Lecture 06 Distributed Transactions
Sinfonia: a new paradigm for building scalable distributed systems
by Aguilera, Merchant, Shah, Veitch, and Karamanolis
Why this paper?
- We've been looking at transactions.
- This is more, but focused on real, practical systems building.
- Interesting because this is the first claim I've seen positioning
transactional KVS as a building block for large-scale systems.
- Something I've convinced myself is a great idea recently.
- Q: What should we be looking for in such a system?
- Q: How does this requirement change it versus a app-facing system?
What is this thing?
- A big shared storage system where small bits of data can be manipulated
with minitransactions (atomic bundles of reads/writes to memory locations).
- [figure 1]
- Transactional updates across multiple nodes.
- More of a memory-like abstraction than prior papers.
- Each memory node exposes linear address space.
- Data accessed through special pointers (memory node, offset).
Intro
- Q: Why are they hard on message passing?
- Wild west, no forced structure.
- Often giving people choice is a disadvantage.
- Separate state, computation, protocols.
- Can protect precious state.
Q: Why is group membership hard?
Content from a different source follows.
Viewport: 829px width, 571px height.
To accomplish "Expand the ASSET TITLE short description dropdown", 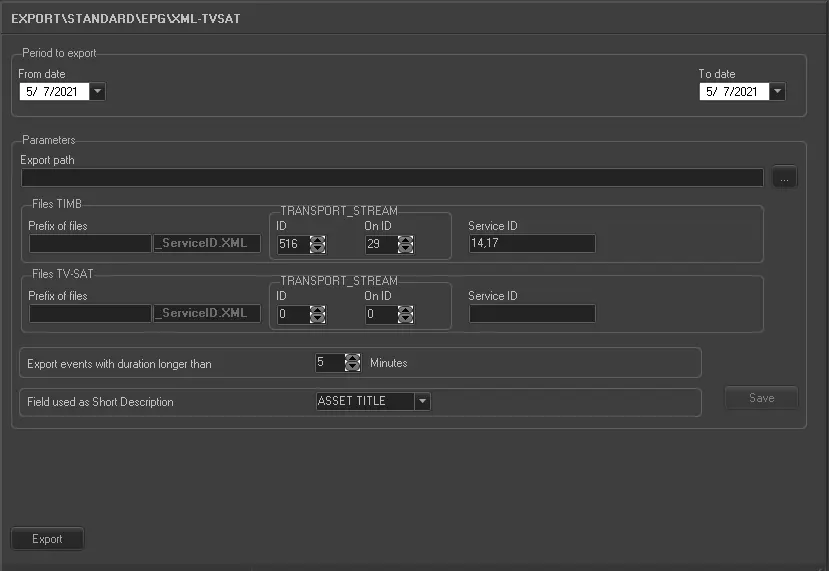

Split brain.
Uses:
- File systems
- Lock managers
- Group communication services
DSM
Database systems lack the performance
- Let's come back to that after eval.
Coupling
- What's this about?
- Is an application that manipulates memory words tightly coupled to the
memory subsystem?
- Ask inventors of DSM.
- Good luck detangling a program that modifies shared state.
- Another example: running shared state programs on NUMA.
- Small change in constant factors breaks perf, near impossible to fix
an implementation because of implicit communication all over the
place.
- Apps do get tightly coupled to storage (e.g. SQL DBs), but which would you
rather port?
Idea: big address space, minitransactions
- Minitransactions are like compare-and-swap on steroids.
- Batches updates.
- Can be executed within the commit protocol.
- i.e. no need to execute reads/writes ahead of time before commit.
- no need for extra begin call.
- Replication can happen in parallel with 2PC.
- Q: Practically, how does this end up differing from Thor?
- Have to read in one txn.
- Perhaps use cached state.
- Compare/write in another and check for freshness.
- These guys claim two round trips per tx is a feat; how many did Thor
have?
Built an NFS server and group communication.
Assumptions and Goals
Design
- Principles
- Reduce operation coupling to obtain scalability.
- Q: What do they mean by this?
- Hard to say, but e.g. indexes, table metadata, etc.
- Q: Don't we just expect the app to have to build all that, though?
- Q: What is the right set in built-in primitives for such a system?
- Make components reliable before scaling them.
- This makes scaling easier.
- It misses opportunities, though.
- Often, if lower-level knows semantics of higher-level then it can take
shortcuts.
- e.g. If all data operations are associative and commutative then
enforcing message order, recovery replay order, replication order,
etc may not matter.
- This all increases coupling, though, so this makes sense for their goals.
Minitransactions
- ACID: all or nothing, one valid state to another (they say, data is not
corrupted), serializable, retained with high probability under some failure
model
- Actions: read/write/compare
- 2PC
- Q: Application nodes are the coordinator!?!?!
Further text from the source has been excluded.